Ekranların en çok seyredilen dizilerinden biri olan Kuruluş Osman’da heyecanlı anlar yaşanıyor. Atv ekranlarında yayınlanan ekranların reyting rekortmeni dizisi Kuruluş Osman’da Osman Bey ile Moğol Komutanı Balgay ile arasında sık sık gündeme gelen Cengiz Han’ın yasaları seyirciler tarafından araştırılıyor. Peki, Cengiz Han kimdir? Cengiz Han’ın yasaları nedir? Kuruluş Osman Cengiz Han’ın yasaları nasıl? Bu soruların cevabı haberimizde…
Büyük Moğol Hakanı Cengiz Han’ı duymayanınız yoktur. Zira dünyanın en büyük ve acımasız devletlerinden birini kurmuş ve kurduğu bu kanlı düzenin etkisi uzun dönemler boyunca devam etmiştir.

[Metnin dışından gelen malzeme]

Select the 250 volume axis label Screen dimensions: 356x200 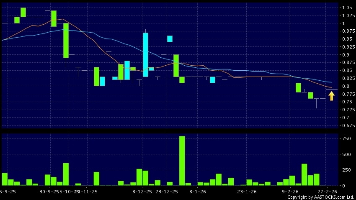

Öyle ki, gerek Harezmşahlar, gerek Türkiye Selçukluları, gerekse Abbasiler gibi pek çok devlet, Cengiz Han’ın soyundan gelenler tarafından yerle yeksan edilmişlerdir.
Belli bir yetişkinliğe eriştikten sonra, hem Merkitlerden intikamını alıp hem de tüm dağınık Moğol Boyları’nı birleştirmeyi başararak güçlü bir devlet kuran Timuçin’e “Cengiz Han” ünvanı verilir. Cengiz Han, doğuda gün doğusundan batıda gün batısına kadar tüm kavim ve kabilelere diz çöktürmek için zalim bir yönetim anlayışı benimseyip, birbirinden çok farklı olan ırkları hâkimiyeti altında sorunsuzca tutabilmek için “Cengiz Yasaları” denilen yasaları koyar. Bu yasalar, asırlar boyunca –hatta Emir Timur döneminde bile uygulayacak ve Orta Asya’nın en önemli hukuku hâline gelecektir.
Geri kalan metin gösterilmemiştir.